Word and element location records
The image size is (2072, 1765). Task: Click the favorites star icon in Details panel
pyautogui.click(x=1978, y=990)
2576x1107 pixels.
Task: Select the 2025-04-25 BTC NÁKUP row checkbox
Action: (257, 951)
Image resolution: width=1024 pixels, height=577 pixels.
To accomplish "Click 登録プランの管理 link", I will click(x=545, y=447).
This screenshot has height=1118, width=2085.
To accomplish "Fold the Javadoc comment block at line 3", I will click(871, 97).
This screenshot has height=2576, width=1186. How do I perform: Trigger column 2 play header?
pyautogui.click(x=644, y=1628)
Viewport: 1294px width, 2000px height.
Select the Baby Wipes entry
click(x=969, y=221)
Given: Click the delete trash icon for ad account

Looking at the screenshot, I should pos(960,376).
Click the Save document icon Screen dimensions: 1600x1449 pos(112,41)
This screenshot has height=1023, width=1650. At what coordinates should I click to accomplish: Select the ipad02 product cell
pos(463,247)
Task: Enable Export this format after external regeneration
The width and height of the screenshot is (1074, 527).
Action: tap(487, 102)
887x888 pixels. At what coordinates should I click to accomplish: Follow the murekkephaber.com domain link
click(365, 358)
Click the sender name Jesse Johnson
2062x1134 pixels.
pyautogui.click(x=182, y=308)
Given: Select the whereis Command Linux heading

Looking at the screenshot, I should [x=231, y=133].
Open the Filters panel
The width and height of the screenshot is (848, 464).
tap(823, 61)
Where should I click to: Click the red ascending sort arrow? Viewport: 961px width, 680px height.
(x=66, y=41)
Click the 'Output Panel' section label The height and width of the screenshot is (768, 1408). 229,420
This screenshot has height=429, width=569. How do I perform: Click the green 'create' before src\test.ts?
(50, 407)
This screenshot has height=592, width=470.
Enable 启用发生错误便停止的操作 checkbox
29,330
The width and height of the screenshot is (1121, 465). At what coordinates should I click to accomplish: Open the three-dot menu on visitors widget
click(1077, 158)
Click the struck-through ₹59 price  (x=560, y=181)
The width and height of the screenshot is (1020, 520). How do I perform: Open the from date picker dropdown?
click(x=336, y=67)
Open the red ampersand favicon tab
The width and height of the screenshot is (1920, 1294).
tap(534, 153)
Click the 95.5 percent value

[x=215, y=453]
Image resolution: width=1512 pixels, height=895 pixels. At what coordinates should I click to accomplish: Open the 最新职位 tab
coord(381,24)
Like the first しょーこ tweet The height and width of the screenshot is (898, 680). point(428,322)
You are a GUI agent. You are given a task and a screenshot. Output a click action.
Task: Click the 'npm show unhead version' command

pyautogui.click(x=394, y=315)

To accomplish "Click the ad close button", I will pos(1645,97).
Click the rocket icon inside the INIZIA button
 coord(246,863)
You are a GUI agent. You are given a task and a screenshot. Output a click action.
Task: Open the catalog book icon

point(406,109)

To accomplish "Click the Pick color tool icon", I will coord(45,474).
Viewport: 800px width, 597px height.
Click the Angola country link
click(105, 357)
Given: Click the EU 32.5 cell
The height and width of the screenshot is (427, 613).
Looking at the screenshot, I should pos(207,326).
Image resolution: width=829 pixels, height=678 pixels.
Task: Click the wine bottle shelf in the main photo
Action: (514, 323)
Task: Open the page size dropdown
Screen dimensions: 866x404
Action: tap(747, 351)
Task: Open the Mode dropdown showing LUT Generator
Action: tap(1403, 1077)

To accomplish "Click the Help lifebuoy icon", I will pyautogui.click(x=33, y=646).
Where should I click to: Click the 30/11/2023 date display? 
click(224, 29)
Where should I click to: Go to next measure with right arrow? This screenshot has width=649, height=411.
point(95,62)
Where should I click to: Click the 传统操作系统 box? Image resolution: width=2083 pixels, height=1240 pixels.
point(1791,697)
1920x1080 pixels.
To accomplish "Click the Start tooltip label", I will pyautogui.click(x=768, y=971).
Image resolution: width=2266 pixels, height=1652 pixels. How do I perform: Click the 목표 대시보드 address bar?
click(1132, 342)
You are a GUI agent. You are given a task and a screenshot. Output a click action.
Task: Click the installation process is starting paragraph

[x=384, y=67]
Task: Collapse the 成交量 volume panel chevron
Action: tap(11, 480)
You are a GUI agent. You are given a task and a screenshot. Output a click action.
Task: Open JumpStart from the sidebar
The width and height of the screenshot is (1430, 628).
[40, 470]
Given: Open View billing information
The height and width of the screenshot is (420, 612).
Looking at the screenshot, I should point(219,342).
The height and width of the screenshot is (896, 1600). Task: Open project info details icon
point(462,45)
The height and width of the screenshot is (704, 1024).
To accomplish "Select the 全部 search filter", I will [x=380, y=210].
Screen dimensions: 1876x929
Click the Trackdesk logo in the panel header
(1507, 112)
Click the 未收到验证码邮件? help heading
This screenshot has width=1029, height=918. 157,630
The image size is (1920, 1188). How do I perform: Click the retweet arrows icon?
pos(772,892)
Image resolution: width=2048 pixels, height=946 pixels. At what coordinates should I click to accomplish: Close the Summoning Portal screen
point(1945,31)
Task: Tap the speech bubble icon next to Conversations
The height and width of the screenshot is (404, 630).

**INSTRUCTIONS FOR THE TASK**
Copy each line of the entries above that contains the string "date".

**SOLUTION FOR THIS EXERCISE**
The width and height of the screenshot is (1020, 520). How do I perform: Open the from date picker dropdown?
Where should I click to: Click the 30/11/2023 date display? 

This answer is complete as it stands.